● **Exercise 1**
In the forum thread on removing the Big Hauler worm gear, list each service fee in the Bachmann repair notice with the locomotive category it covers.
● **Exercise 2**
Return, word for word, the part of the forum thread on removing the Big Hauler worm gear that opens with the words containing "If the gear" and closes with "as the original.".

● **Document excerpt**
************
# Removing worm gear from 3rd gen big Hauler Motor



## dmazyn (Dec 23, 2009)

anyone know how to Remove the worm gear from 3rd gen big Hauler Motor ?


----------



## aceinspp (Jan 2, 2008)

If you have remove the motor hen use a small battery terminal puller. Later RJD


----------



## Dan Pierce (Jan 2, 2008)

Heat!! 

If the gear is brass, then a micro torch can heat up the brass gear and it will just fall off. 

Same thing to re-install the gear, heat it up and it slides on easy, and when cooled it gets as tight as the original.


----------



## SRW (Jan 13, 2010)

I found George Schreyer's website helpful with big hauler improvements. Maybe something on there will help 

http://girr.org/girr/tips/tips1/big_hauler_tips.html#gears 

As for having Bachmann repair anything it looks like a 30 dollar fee if you don't feel like messing with it anymore. Seems someone told me they replace it with a last generation driveline but not sure about that I got this yesterday from a cs rep: 

To return your loco ( tender) in for repair send to Bachmann Inds. 1400 E. Erie Ave. Philadelphia, PA 19124. If your loco is under 1yr. please send a copy of your receipt. if you do not have your receipt, if it is older than a year, or misused or abused, please send the following service fee: standard N or HO deisel $10.00, standard N or HO steam $15.00, N, HO, DCC or Spectrum locos are $20.00, O scale from Williams and ON30 Spectrum is $25.00. Standard Large Scale is $30.00 and Spectrum or 10th Anniversary is $50.00. Please include complete address and phone number. Parts and accessories are only covered for 90 days. Additional cost may apply. 
PRICES ARE SUBJECT TO CHANGE.


----------



## SRW (Jan 13, 2010)

Ahh addendum time.
************
● **Extracted information**
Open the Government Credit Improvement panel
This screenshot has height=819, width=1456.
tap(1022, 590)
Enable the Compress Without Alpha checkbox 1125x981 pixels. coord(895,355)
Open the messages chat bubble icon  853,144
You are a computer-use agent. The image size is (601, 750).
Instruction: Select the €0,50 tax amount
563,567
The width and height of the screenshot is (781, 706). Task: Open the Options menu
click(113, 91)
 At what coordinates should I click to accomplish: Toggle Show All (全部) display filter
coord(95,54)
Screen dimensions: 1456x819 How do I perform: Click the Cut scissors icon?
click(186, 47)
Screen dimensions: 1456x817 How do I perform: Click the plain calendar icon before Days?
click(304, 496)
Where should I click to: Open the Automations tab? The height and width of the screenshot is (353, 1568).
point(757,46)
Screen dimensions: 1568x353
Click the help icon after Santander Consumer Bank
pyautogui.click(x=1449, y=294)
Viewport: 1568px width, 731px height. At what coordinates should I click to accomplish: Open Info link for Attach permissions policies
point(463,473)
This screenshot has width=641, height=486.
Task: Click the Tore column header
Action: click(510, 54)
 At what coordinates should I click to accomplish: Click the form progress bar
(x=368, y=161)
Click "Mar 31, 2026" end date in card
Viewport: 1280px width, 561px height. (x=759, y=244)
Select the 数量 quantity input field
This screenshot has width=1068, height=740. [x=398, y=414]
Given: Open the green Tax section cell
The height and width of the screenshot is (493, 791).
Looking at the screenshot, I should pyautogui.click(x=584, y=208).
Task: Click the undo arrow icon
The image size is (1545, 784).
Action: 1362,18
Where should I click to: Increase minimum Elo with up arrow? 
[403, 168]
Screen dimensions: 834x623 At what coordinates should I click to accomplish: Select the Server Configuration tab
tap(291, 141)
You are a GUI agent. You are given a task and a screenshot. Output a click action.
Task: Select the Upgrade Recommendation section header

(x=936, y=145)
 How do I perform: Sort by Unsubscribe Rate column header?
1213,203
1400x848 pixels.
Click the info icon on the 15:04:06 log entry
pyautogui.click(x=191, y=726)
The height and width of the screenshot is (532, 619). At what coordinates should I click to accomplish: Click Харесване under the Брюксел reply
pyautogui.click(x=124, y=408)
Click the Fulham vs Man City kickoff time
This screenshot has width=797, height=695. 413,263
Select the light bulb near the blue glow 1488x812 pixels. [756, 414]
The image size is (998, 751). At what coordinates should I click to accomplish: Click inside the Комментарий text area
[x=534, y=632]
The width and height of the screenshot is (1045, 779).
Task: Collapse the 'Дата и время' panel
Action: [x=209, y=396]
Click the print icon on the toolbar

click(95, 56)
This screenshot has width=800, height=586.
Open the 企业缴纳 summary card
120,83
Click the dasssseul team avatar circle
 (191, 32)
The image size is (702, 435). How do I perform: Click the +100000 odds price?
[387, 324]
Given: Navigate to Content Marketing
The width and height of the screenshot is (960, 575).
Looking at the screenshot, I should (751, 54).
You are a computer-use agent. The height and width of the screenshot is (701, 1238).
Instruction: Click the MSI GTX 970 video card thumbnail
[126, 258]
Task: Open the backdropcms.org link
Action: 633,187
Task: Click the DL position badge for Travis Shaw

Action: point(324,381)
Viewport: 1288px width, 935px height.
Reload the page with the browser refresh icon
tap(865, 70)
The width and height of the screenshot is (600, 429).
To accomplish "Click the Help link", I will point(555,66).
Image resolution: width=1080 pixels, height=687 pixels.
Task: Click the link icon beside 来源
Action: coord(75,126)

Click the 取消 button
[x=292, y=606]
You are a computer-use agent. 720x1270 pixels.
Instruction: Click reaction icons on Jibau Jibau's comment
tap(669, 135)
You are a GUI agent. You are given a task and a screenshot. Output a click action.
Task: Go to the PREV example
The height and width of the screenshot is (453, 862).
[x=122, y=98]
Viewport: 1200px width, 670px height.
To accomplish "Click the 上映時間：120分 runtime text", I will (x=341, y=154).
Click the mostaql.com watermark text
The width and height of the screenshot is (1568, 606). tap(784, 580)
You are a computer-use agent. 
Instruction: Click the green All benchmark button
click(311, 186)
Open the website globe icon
************
● **Final answer 1**
- Standard N or HO diesel: $10.00
- Standard N or HO steam: $15.00
- N, HO, DCC or Spectrum locos: $20.00
- O scale from Williams and ON30 Spectrum: $25.00
- Standard Large Scale: $30.00
- Spectrum or 10th Anniversary: $50.00

● **Final answer 2**
If the gear is brass, then a micro torch can heat up the brass gear and it will just fall off. 

Same thing to re-install the gear, heat it up and it slides on easy, and when cooled it gets as tight as the original.